Killing people every other episode? Nah.


Personally I like the teleport spell. One quick way of changing its use for SBT and avoiding overland travel etc is quite simple - make it personal only. It is still useful and stylish, but can't become a 'party avoids the dungeon' or a 'party teleports away to recover' trick, which is what most of the complaints I see about it relate to.

Cheers
 

Shieldhaven said:
Speaking as both a frequent GM and a slightly-less-frequent player of spellcasters, I feel like JoT's overstating the problem.

In my experience, there are multiple valid approaches to most problems, and I can use my spells alone or in combination to solve those problems. If I focus on the low-end spells, then my fighter buddies will be carrying a little more of the weight for that encounter. If I focus on the high-end spells, then my fighter buddies will be carrying a little more of the weight in later encounters. JoT makes it sound like a wizard's player is making a critical, stressful choice every time he casts a spell; if that's the case, he needs to invest in some wands or staves. These magic items give you something to do when you don't know what to do, and let you conserve your spells for when you're actually in a jam. But then, the thing I love most about being a wizard is always having just one or two more tricks up your sleeve.

As a GM, I can scale encounters within a day more sharply. That is, if the PCs have held onto their high-end spells all day in preparation for that last encounter (and you know they've been in the habit of doing so), then let that last encounter be one where they're happy they did so. But if they've already burned those spells for whatever reason... well, the wizard and the cleric (or other Vancian casters) aren't the only party members who can destroy enemies en masse.

I'm looking forward to 4e, but I feel like JoT's getting a little carried away with recognizing the problems of 3e. Giving players meaningful choices to make in each round of combat isn't bad game design, though I think it may be falling out of vogue.

Haven
This works fine for some people, but not so fine for others. For this tactic to work, your encounters need to be placed in a way that ensures that the group take the correct number of encounters per day, so everything actually turns out as you describe. If you want to have a different string of encounters, one that deviates too much from this baseline, you will experience the problems JoT mentions.

The game as it is certainly works. But it's not flexible enough for many people. So the designers address this.
 

Plane Sailing said:
Hyperbole much?

Not enough for you to read around it apparently. Does it really matter? Since you've apparently seen and remember the hundreds of episodes then I'm sure you can make your own list of times when the transporter doesn't function as expected. Someone get killed in the first movie, IIRC. I thought there was some sort of energy parasite that infested it one time. I think there are magnetic forces and stuff that have interfered with it's use, or made it's use risky. And didn't the crew get teleported into an evil universe one time? I really can't believe you require me to spell this out.

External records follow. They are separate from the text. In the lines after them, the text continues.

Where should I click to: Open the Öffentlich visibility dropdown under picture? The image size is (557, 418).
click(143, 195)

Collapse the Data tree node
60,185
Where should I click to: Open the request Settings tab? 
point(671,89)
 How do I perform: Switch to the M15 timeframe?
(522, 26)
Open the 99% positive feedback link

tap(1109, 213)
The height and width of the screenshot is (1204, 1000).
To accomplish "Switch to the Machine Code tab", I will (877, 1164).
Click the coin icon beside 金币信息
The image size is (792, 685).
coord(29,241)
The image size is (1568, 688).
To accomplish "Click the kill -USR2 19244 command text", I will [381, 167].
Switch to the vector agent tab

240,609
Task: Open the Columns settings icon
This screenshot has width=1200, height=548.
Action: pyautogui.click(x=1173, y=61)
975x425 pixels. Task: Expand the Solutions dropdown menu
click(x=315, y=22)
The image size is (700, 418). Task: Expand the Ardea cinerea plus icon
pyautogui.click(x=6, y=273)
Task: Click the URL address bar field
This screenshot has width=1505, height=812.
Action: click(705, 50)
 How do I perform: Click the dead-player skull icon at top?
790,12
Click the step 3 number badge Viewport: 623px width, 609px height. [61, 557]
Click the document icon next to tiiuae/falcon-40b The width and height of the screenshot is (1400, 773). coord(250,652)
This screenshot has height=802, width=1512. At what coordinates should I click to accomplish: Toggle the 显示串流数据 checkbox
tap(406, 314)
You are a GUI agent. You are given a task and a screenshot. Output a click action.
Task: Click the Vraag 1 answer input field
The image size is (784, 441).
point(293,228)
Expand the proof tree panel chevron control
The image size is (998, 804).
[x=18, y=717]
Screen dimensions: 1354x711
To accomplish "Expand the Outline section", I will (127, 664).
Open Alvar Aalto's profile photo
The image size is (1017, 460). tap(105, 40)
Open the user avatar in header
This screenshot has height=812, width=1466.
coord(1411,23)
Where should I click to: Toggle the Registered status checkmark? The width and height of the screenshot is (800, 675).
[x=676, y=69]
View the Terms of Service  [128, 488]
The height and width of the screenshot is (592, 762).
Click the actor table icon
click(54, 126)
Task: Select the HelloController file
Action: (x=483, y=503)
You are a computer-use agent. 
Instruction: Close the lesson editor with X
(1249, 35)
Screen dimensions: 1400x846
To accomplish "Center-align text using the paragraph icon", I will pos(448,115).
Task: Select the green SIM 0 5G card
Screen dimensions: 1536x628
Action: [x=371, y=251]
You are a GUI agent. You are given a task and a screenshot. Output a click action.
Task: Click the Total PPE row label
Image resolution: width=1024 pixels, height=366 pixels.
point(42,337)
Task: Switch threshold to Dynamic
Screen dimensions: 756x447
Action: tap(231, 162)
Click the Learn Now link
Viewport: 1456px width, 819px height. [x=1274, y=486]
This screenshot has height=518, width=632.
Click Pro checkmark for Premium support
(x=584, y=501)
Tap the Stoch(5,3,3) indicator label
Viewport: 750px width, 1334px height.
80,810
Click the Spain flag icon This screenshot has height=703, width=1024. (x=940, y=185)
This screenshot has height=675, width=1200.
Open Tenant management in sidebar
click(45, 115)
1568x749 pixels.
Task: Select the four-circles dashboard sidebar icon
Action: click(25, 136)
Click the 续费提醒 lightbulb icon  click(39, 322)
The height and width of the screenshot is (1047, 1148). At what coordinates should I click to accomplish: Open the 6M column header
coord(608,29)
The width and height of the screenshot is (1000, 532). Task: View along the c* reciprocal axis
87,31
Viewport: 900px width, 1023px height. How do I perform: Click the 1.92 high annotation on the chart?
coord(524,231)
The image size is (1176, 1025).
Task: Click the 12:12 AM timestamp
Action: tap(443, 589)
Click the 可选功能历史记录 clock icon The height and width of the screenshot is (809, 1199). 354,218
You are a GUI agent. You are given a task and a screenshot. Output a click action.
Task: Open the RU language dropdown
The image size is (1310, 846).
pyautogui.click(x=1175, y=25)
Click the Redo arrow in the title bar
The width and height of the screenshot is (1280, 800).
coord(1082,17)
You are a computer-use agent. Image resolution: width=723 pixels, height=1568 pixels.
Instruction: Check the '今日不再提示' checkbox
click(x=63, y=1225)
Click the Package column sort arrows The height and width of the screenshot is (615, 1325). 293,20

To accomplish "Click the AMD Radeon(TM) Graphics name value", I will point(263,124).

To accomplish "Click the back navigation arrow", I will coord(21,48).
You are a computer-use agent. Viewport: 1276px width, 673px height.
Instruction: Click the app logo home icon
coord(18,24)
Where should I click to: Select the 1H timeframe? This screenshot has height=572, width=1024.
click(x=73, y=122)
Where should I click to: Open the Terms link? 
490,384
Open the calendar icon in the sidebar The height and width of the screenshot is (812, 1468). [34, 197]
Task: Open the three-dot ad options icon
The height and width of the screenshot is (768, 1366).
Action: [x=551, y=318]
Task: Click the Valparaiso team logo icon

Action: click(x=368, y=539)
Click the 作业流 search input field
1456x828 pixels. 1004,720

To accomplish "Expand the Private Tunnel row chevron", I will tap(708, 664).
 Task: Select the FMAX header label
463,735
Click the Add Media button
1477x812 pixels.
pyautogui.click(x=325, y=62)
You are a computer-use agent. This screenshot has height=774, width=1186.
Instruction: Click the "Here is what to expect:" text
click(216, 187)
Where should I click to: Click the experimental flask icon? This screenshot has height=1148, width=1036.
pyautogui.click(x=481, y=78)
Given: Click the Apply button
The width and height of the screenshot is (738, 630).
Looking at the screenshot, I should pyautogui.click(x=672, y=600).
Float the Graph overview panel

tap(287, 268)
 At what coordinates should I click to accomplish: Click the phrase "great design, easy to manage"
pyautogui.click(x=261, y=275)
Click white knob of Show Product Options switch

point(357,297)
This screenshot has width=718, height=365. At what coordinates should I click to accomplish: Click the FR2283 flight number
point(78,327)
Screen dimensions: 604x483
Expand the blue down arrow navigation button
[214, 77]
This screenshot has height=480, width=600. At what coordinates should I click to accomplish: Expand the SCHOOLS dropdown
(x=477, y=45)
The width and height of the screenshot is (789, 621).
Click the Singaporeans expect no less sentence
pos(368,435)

Otherwise my point was about certainty, which you apparently missed. Here's what I was trying to get at: the transporter is an uncertain technology in Star Trek, and it's equivalent could be equally uncertain in DnD.

Plane Sailing said:
Personally I like the teleport spell.

Really? That's such a surprise.
 

It's certainly the case that I don't lose much sleep over following the four-encounters-a-day structure. Though distinctly slower to run, players are more likely to remember set-piece encounters with a larger number of bad guys. Fighters get to take advantage of Cleave and Great Cleave more often, area-effect spells have more targets to put down, and damage-over-time spells have more time to take effect.

The point that I'm trying to make, though, is that spellcasting optimization on a daily basis isn't generally a razor-thin line. JoT presents this as a factor pushing 3.x into unplayability. I feel that this overstates the difficulties that spellcasters face in the Vancian model, especially in high-end play (a part of the game I admittedly haven't seen as often as I'd like).

3.x has problems. I am hardly blind to them. Exaggerating them or misidentifying them doesn't lead to improvements.